*MATERIAL SHOWN:*
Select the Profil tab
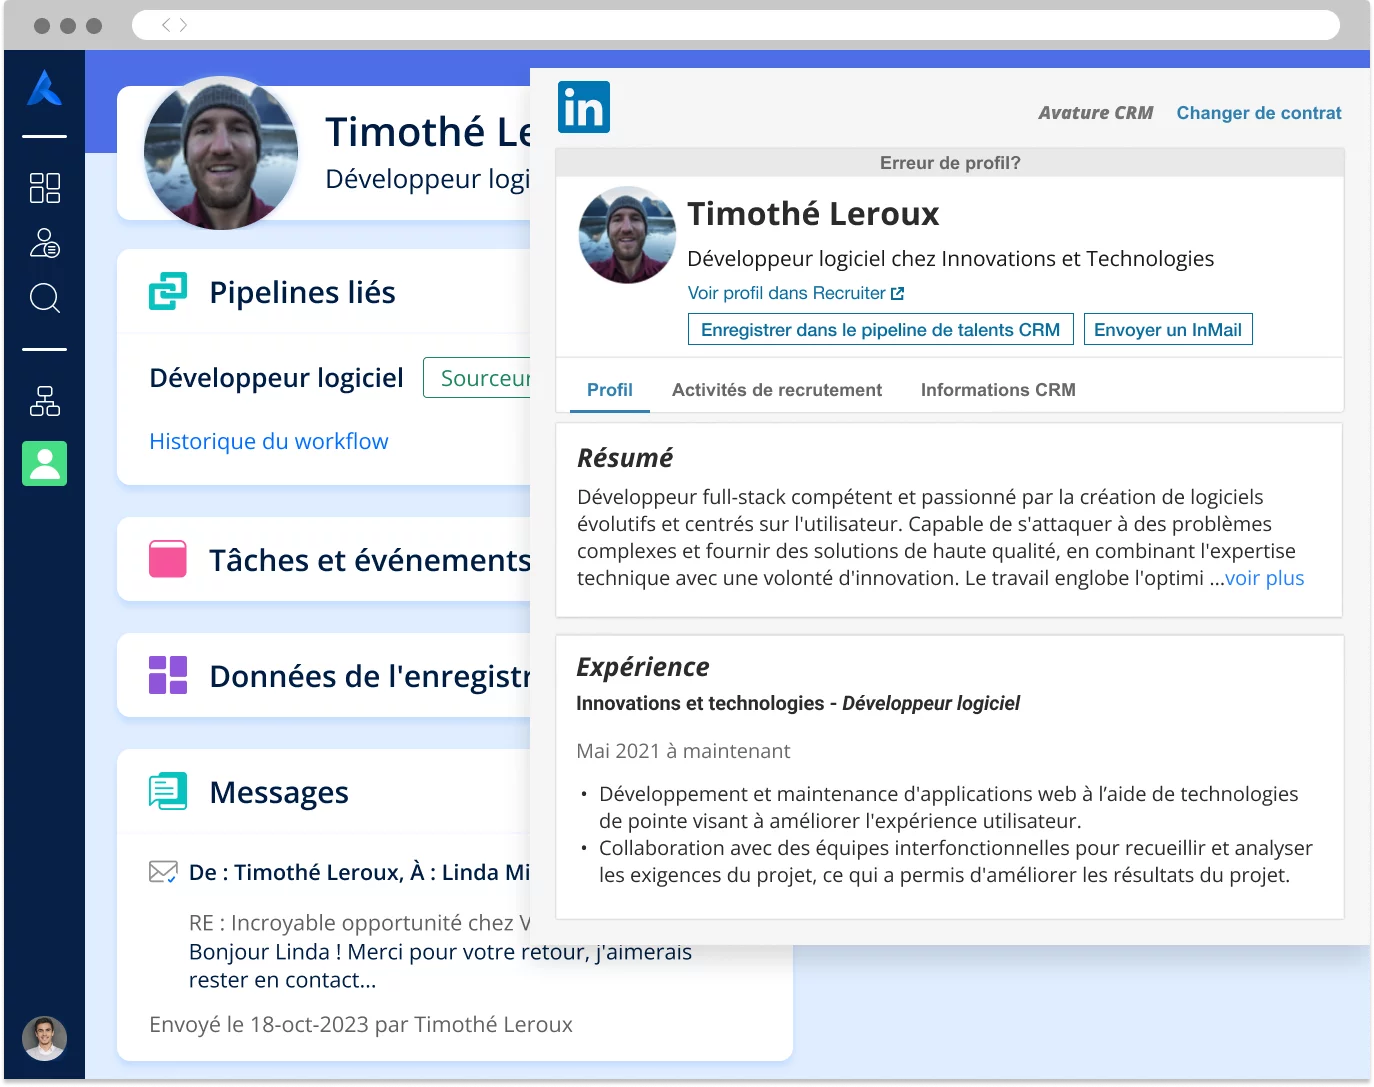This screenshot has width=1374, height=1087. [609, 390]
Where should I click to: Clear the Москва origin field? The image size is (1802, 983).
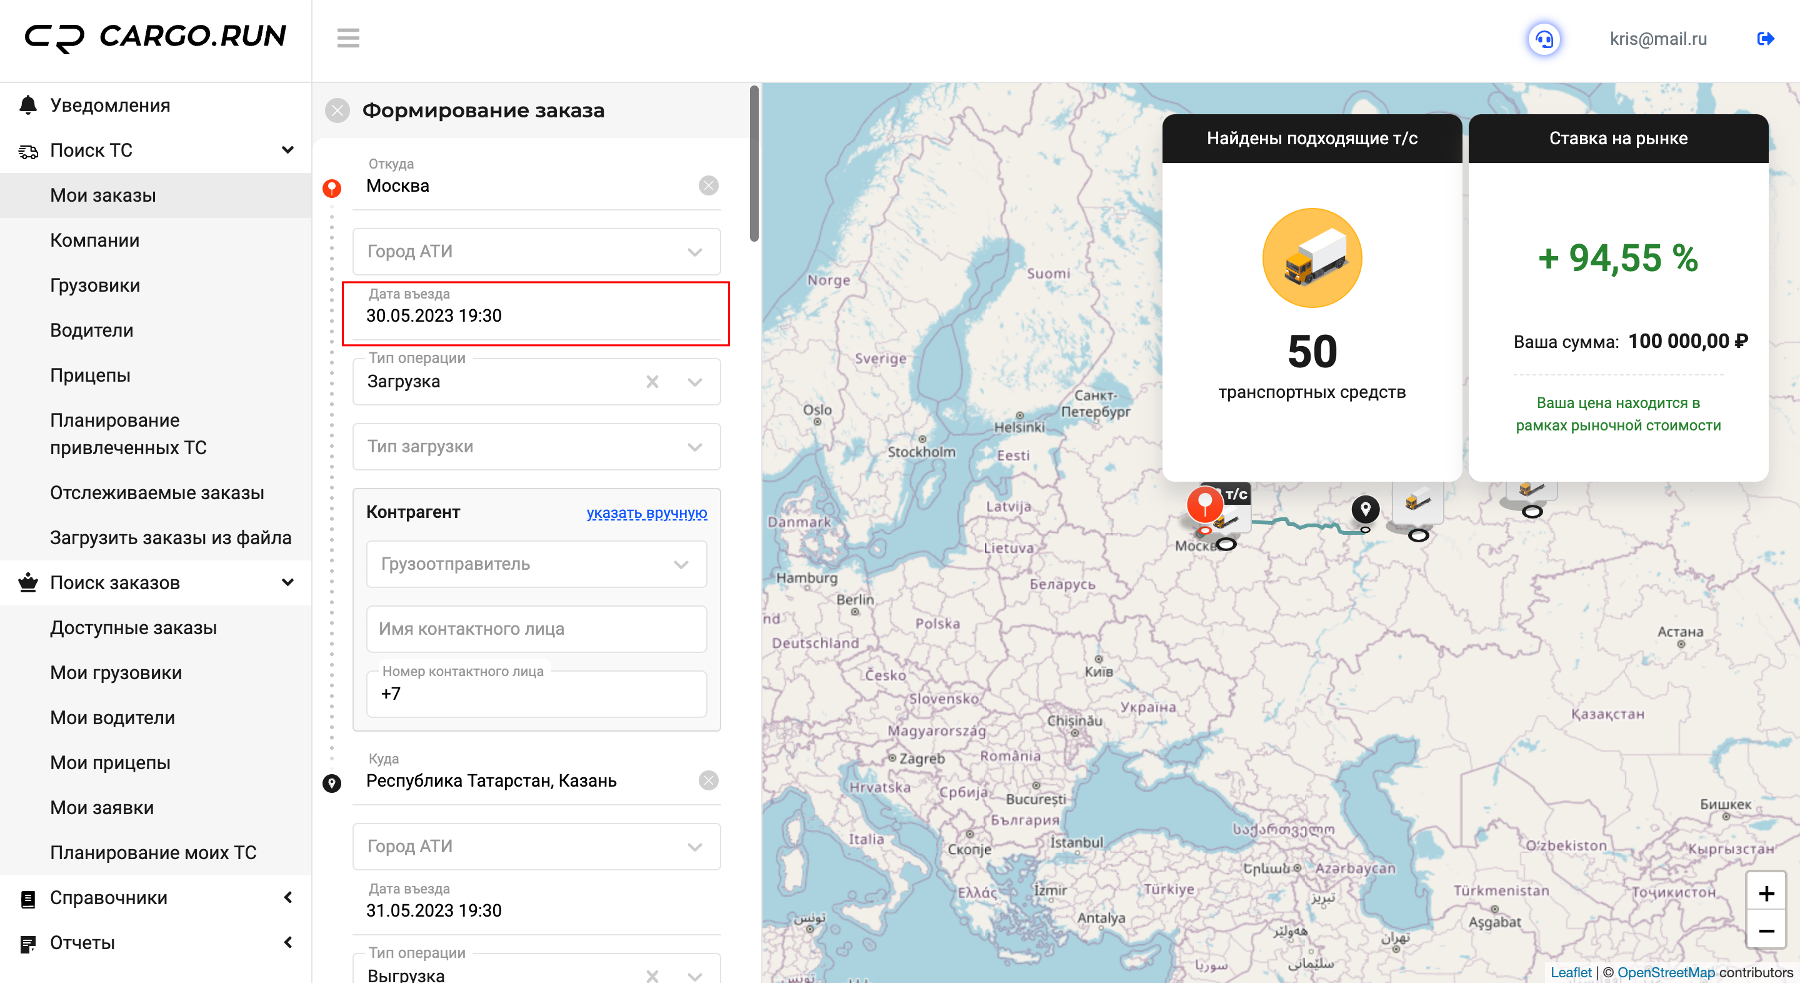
==
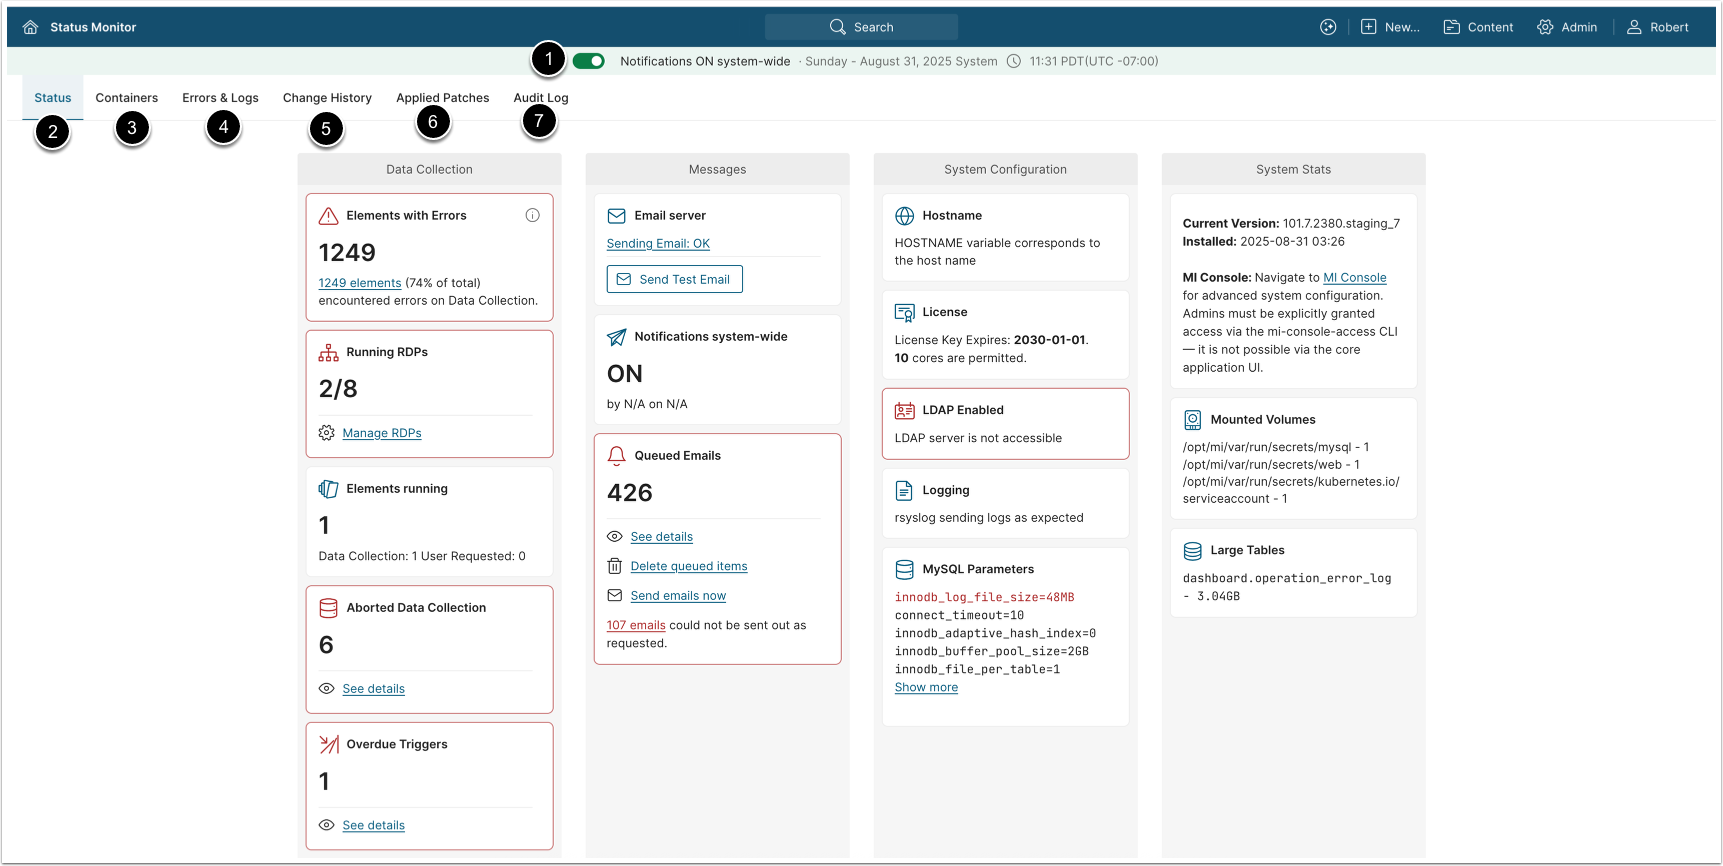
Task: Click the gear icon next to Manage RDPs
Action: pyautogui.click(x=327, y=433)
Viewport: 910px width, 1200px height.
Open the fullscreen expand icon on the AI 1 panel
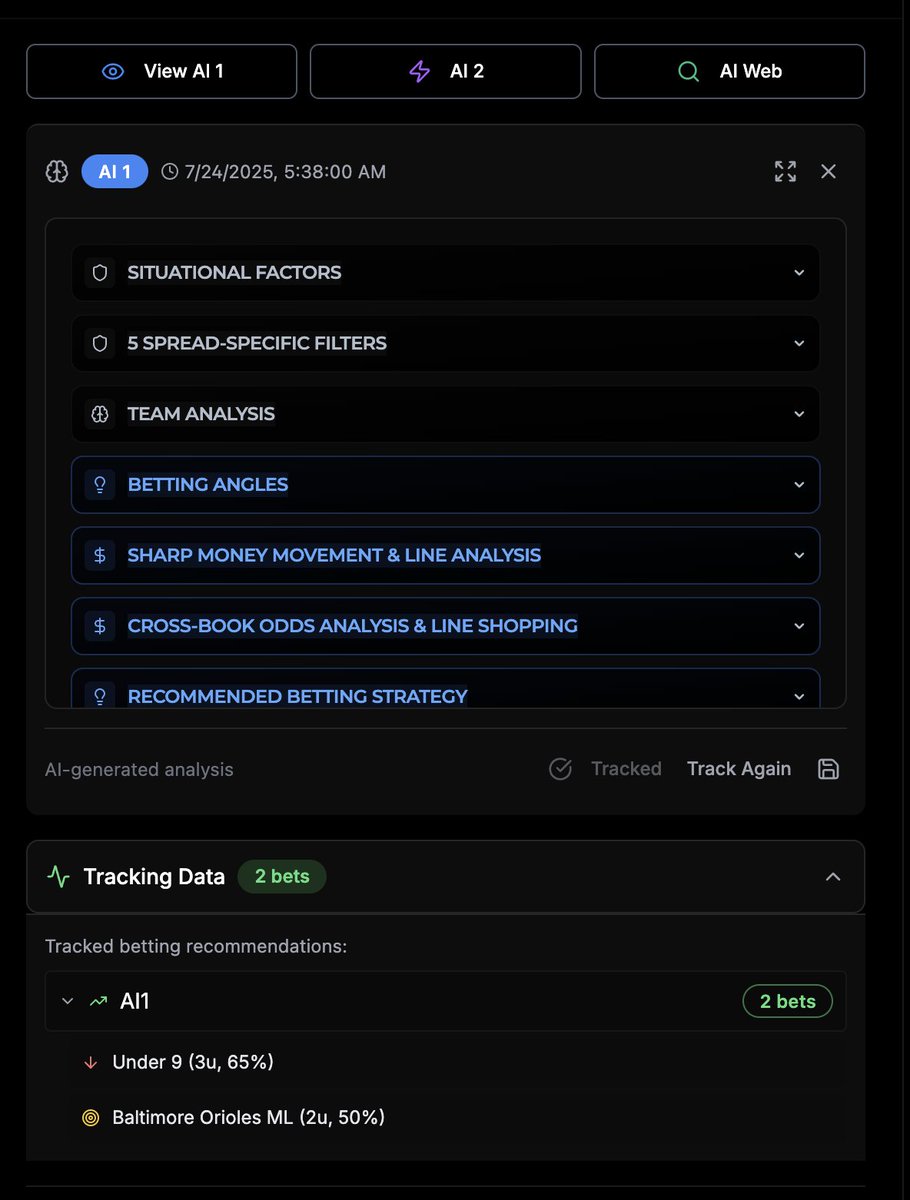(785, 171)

*YOUR ASSIGNMENT:* Set down exactly the lines above, from the line containing "Select the Profil tab" through the line containing "Where should I". Skip the pictures.

*OUTPUT OF THE EXERCISE:*
Select the Profil tab
This screenshot has width=1374, height=1087. [609, 390]
Where should I click to: Clear the Москва origin field? The image size is (1802, 983).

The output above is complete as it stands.